Methods: The Eclipse Scripting Application Programming Interface (ESAPI) was used to develop an automated treatment planning script to be used for radiotherapy patients. A workflow was mapped to assist in clinical implementation of this script. The steps in this workflow involved: assessing clinical need for automation, discussions with dosimetry staff regarding preservation of current planning workflow, iterative testing for bugs and performance, code review by another physicist or programmer, introduction of unexpected inputs to find potential hidden failure modes, and training for physics and dosimetry staff. After release for clinical use, we also considered feedback from dosimetry staff for new features and updates as well as conducted ongoing physics review to assess the need for script changes due to adjustments in treatment planning strategy.

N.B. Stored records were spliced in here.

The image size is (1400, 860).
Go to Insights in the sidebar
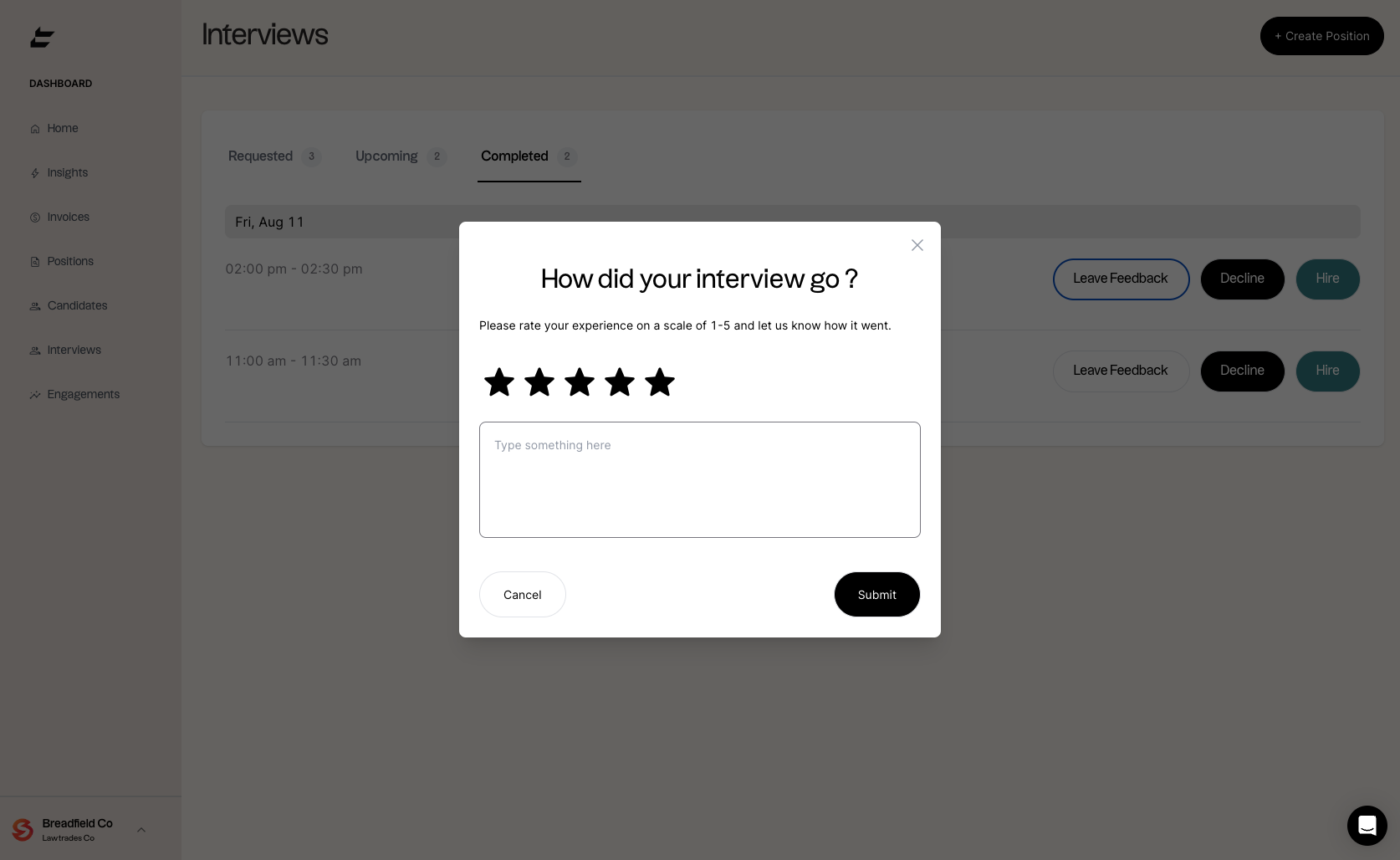click(x=59, y=172)
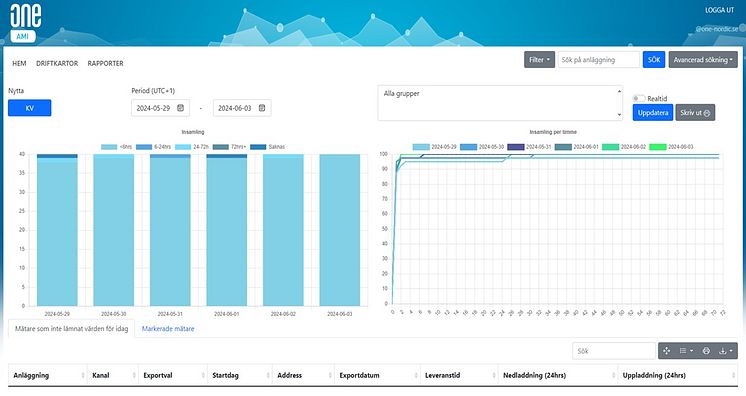746x396 pixels.
Task: Open the table columns list icon
Action: 686,351
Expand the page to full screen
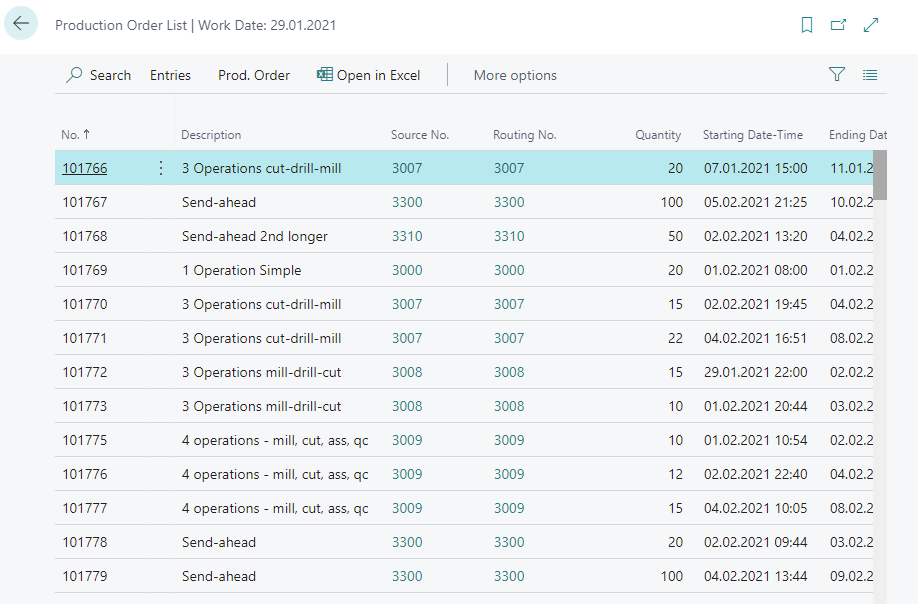Viewport: 918px width, 604px height. pyautogui.click(x=871, y=25)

Results: By following a regimented implementation procedure, we were able to deploy an automated planning script which is customized to our site’s particular planning workflow. This procedure helped discover several failure modes that may have been missed otherwise. Blocks of code were added to prevent these failure modes which included potential incorrect isocenter placement and transient bugs that could have caused program crashes with rare, unexpected inputs.
Conclusion: Automated treatment planning has the ability to reduce time spent planning, standardize plan quality, and reduce the probability of failure modes that are more likely to occur with manual planning. The time spent evaluating a new automated planning script is considerable, and the steps involved should be carefully planned prior to implementation.